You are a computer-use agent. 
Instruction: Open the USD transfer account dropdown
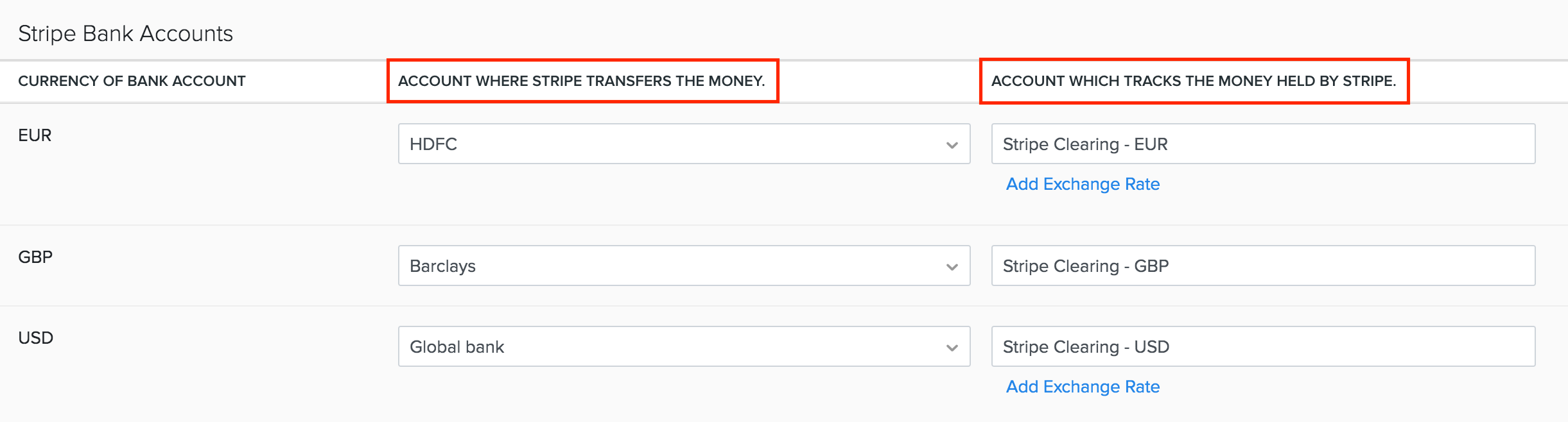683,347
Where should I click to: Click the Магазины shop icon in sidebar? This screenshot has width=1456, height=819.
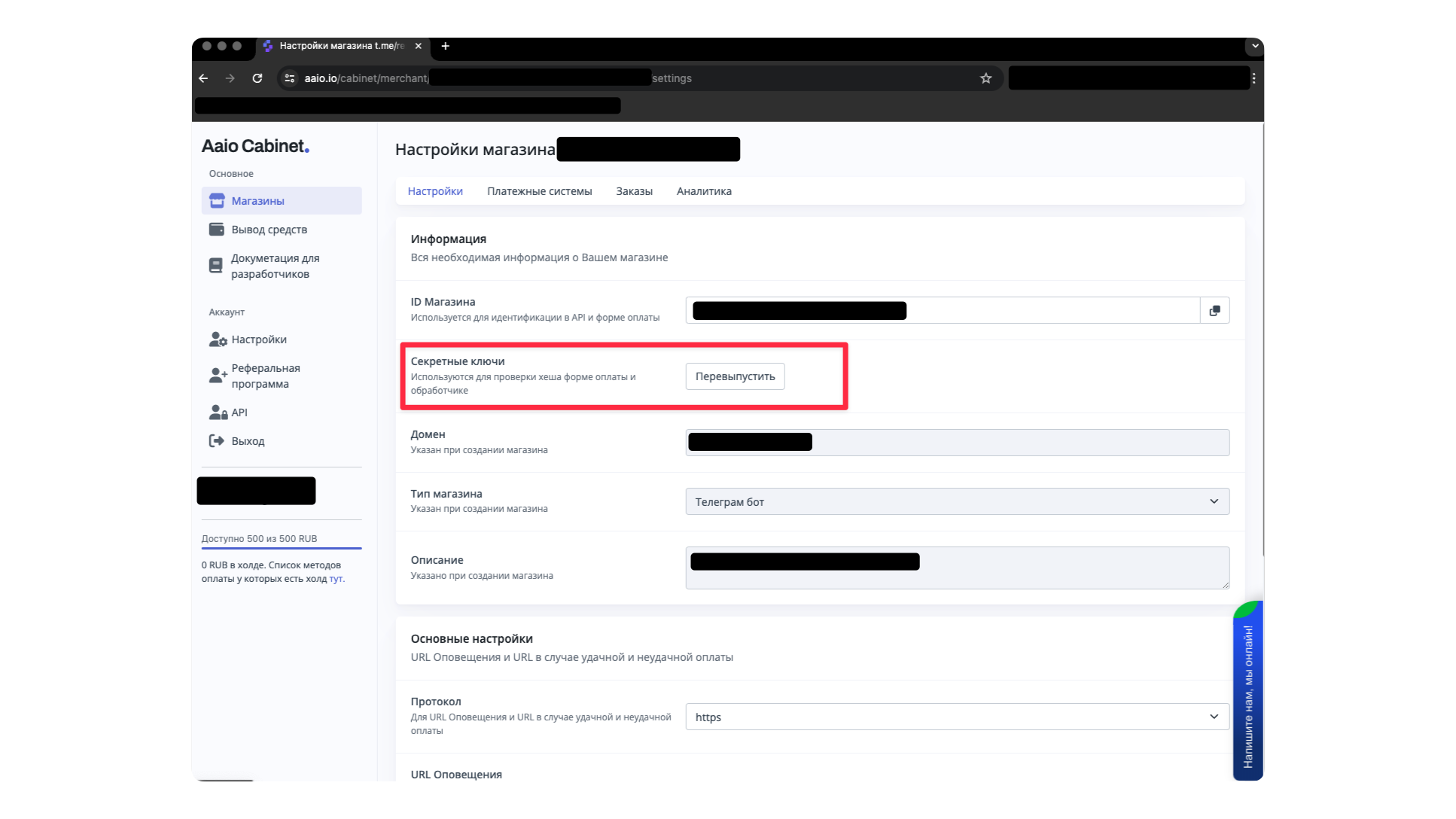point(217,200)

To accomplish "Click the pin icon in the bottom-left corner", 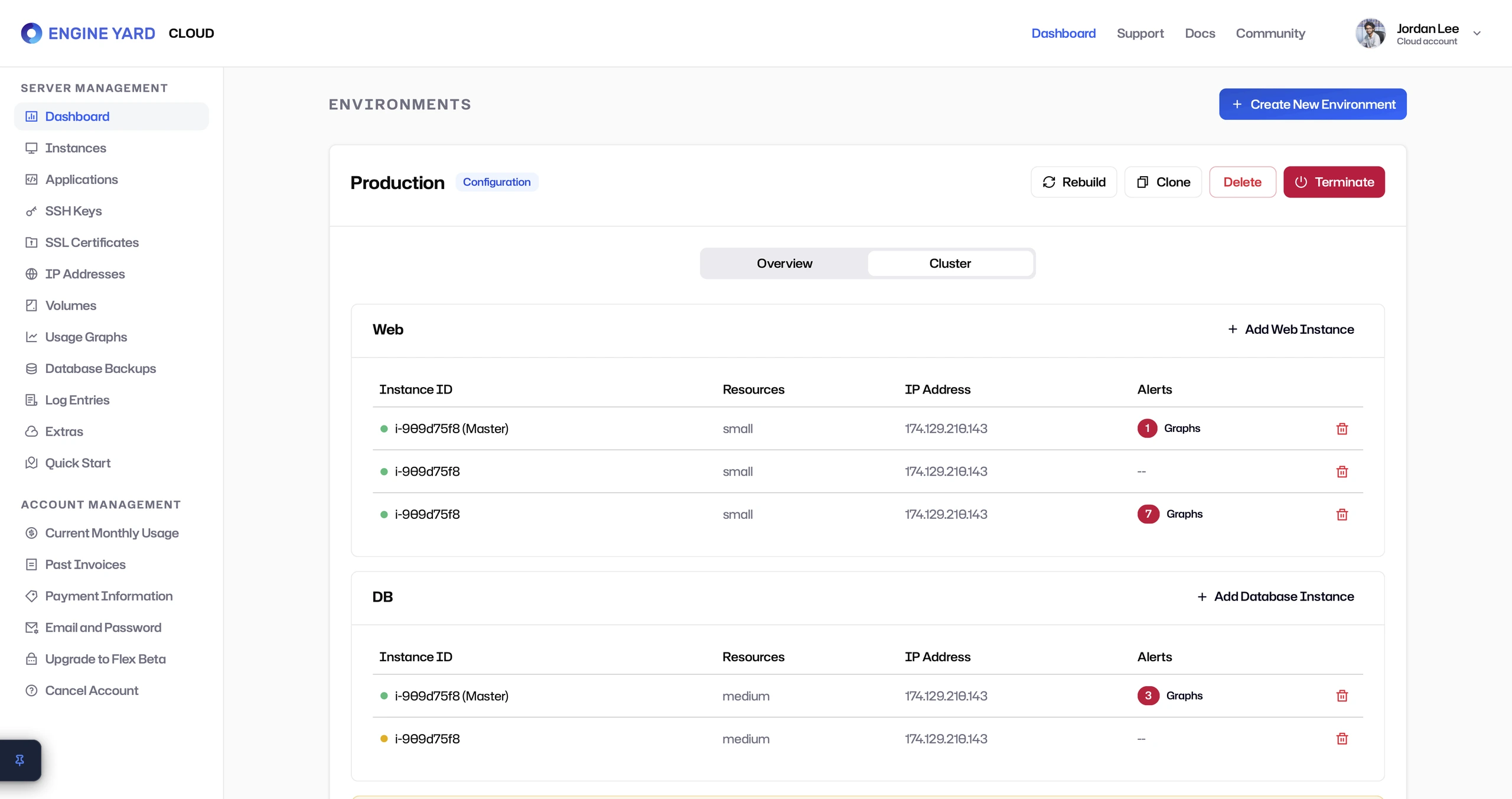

....................

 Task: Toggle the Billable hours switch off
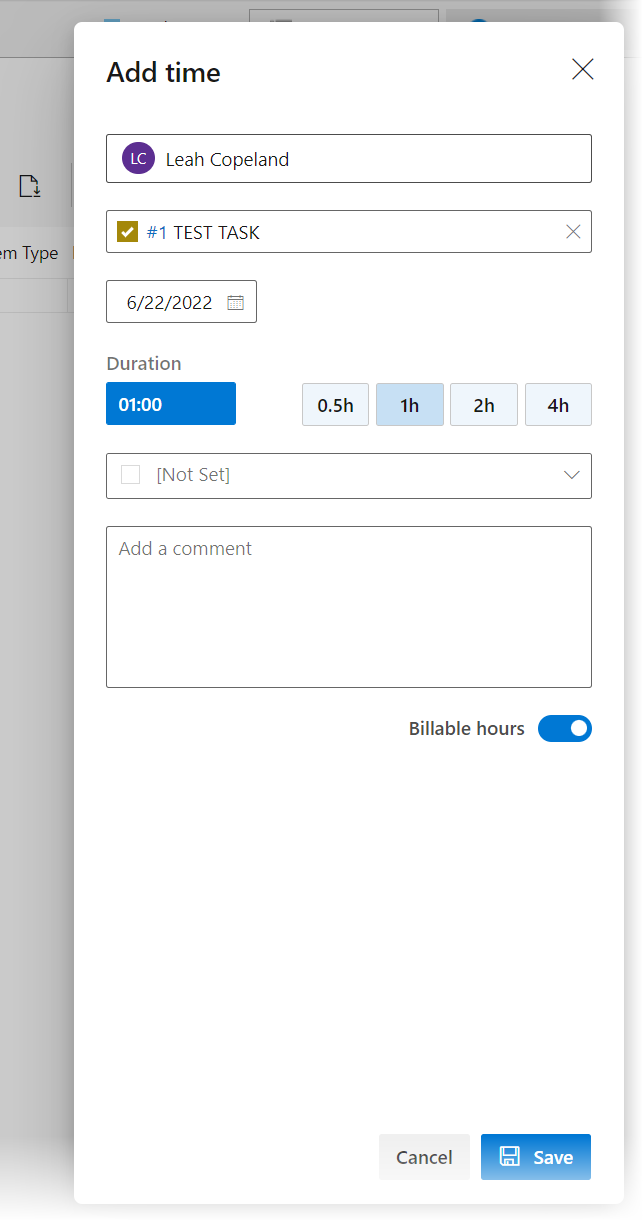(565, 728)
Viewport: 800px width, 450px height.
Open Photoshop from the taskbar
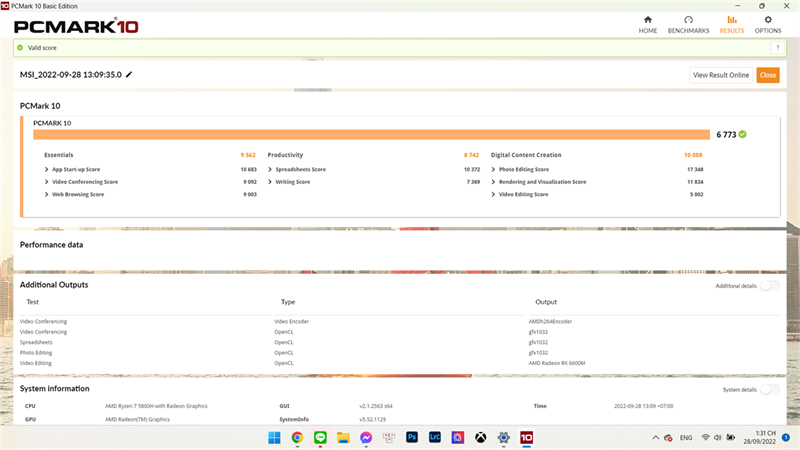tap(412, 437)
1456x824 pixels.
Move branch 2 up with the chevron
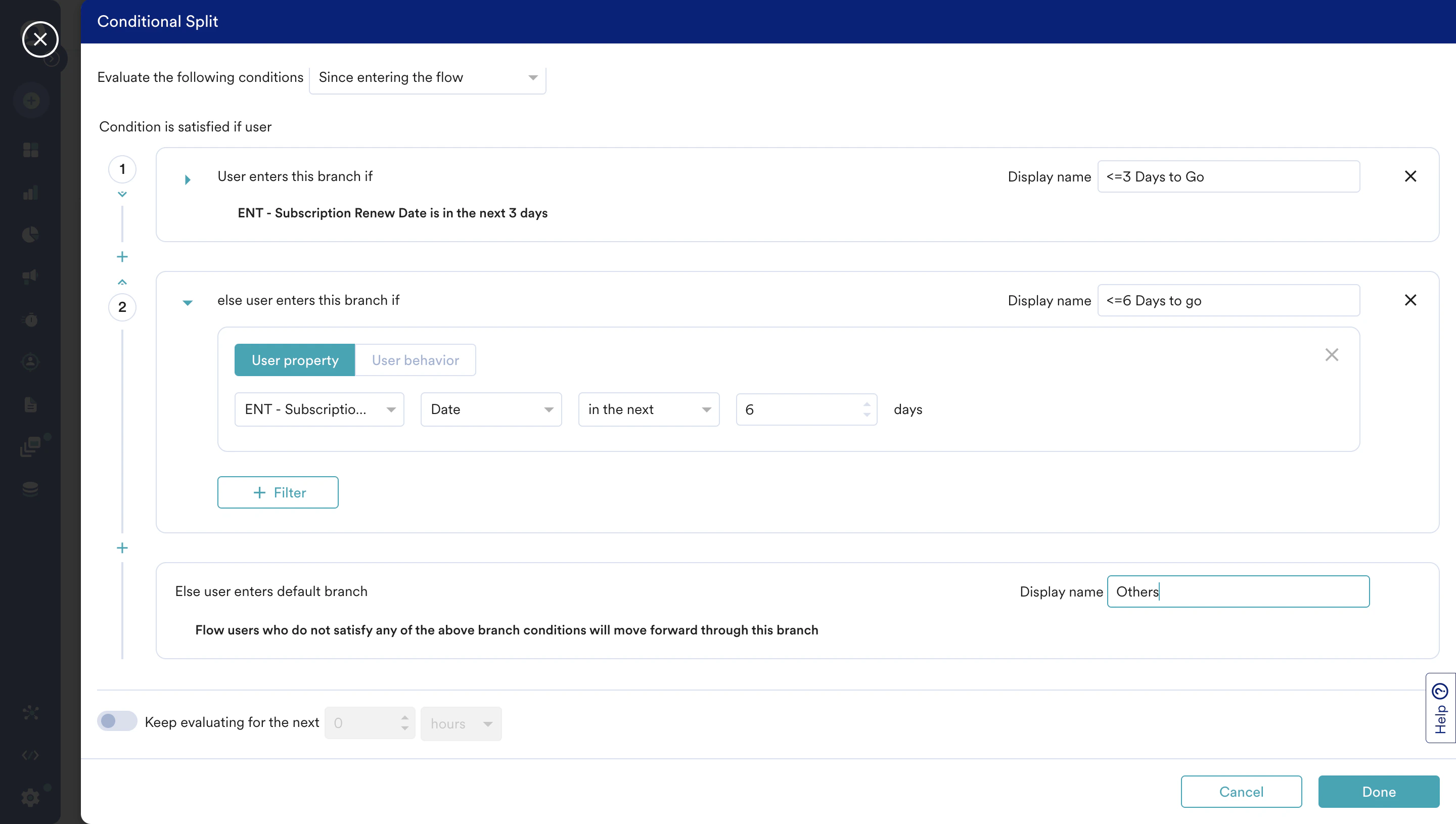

....................

WRITTEN TASK - Please write out the records again, switching "Photoshop" to "Blender" and leaving everything else as it is, starting at the line that has "Task: Toggle the Billable hours switch off" and stopping after the line that has "Move branch 2 up with the chevron". Leave the pictures out of your answer.

THE REPLY -
 Task: Toggle the Billable hours switch off
(565, 728)
Viewport: 800px width, 450px height.
Open Blender from the taskbar
tap(412, 437)
1456x824 pixels.
Move branch 2 up with the chevron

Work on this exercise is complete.